Several sports associations prohibit the use of performance-enhancing drugs that are generally prescription medication. If you’re an athlete, it’s important to be aware of your organization’s take about doping. You may look for the list of drugs considered as performance enhancers.

For your reference, here are some of the most common drugs identified as doping medication:

  • Anabolic steroids: Synthetic types of testosterones used in building muscles
  • Amphetamines: Believed to improve alertness and endurance
  • Steroid precursors: Believed to convert into natural steroids after being absorbed by the body

4. Physical Condition Of The Athlete

Before you take a medicine, you need to know your general health condition. If your body is weak, you may only receive a prescription if really necessary. You may wait to gain strength before the doctor is confident enough to provide you with a prescription.
If it’s your first time taking a particular drug, you may want to consider preparing for it.

Consider reading about the usual effects of people who take it. Then, do the necessary actions to avoid untoward incidents that may happen. You may need to seek medical advice if you think you’re not physically ready for the medicine unless it’s vital to take it.

5. First Aid

Source: firstaidtrainingcourses.ca

Calling a doctor or bringing a patient to a hospital is the wisest decision whenever someone takes an inappropriate drug. Yet, if the hospital or the nearest doctor may be too far from where the incident happened, a first aid application could be instrumental in saving lives.

For that purpose, here are some of the things that any person could do when somebody they know felt ill after consuming a drug:

  • If the condition is severe, call medical help immediately or bring the person to a hospital.
  • If the person is conscious and has rashes, you may apply calamine lotion to the affected skin.
  • You may also apply a cold compress to the affected area or let the person take an antihistamine to reduce swelling and other ill effects.

6. Gender

You may also consider that the sex of a person is a factor in how the body takes the drug. This has something to do with how the gastrointestinal system absorbs the medicine.

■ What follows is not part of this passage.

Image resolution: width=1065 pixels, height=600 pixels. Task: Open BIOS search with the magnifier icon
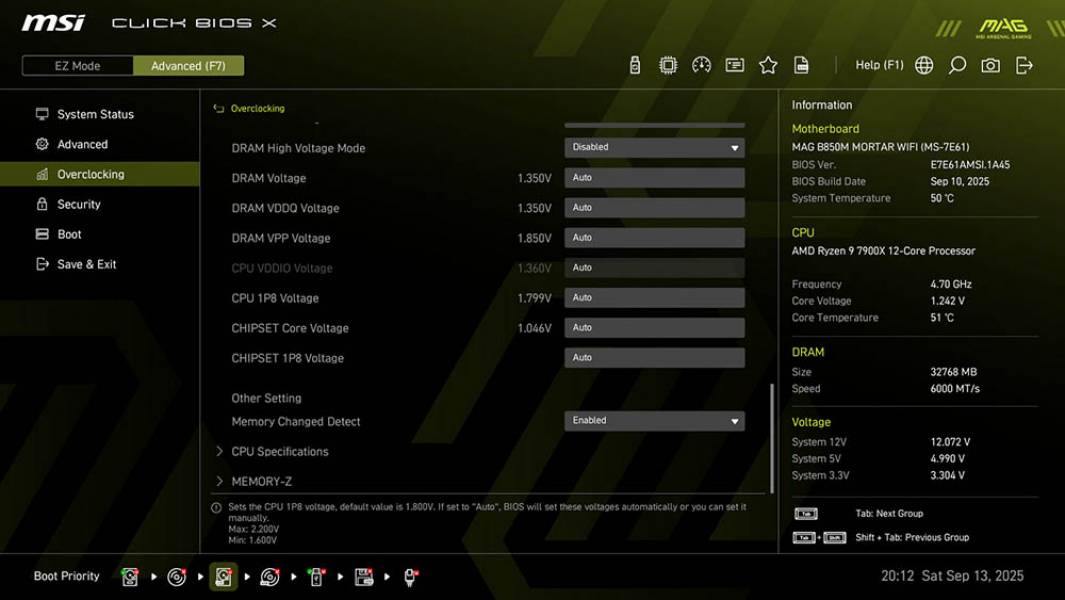pyautogui.click(x=958, y=64)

Because of this, athletes should ensure that the prescription drugs they’d take have already passed the necessary clinical trials. With that, you should know how to identify the drugs that have unlikely effects on both sexes.

7. Medical Intolerance

Source: americanpregnancy.org

Many people can’t process medicine properly. This condition may be considered as medical intolerance. When this happens, the intended effects may not have a desirable result or may not have any effect at all. If you have a history of medical intolerance, inform your doctor as soon as possible.

8. Existing Medical Conditions

If you’re already taking a medication, you may need to tell your doctor about it. This is because the drugs may have adverse effects when your body absorbs both at the same time. In addition, your liver may be affected. If your doctor allows it, you may need to drink plenty of water to cleanse and rehydrate your body.

Wrapping Up

Athletes will always push their limits to be their best selves. To make it happen, they may extend their training time or improve conditioning through running or other activities. They may also need more advanced gear. In addition, they may need an appropriate and proper diet. If they’re injured, they need suitable medication. Yet, athletes need to follow protocols at all times.

If you’re an athlete, you could get back to the insights in this article. They may help you prepare what you need to take prescription drugs safely. In addition, they could also give suggestions on what to do, such as conditioning your body or avoiding some food or activities that may affect your condition. Above all, always self-check before and after you consume a drug.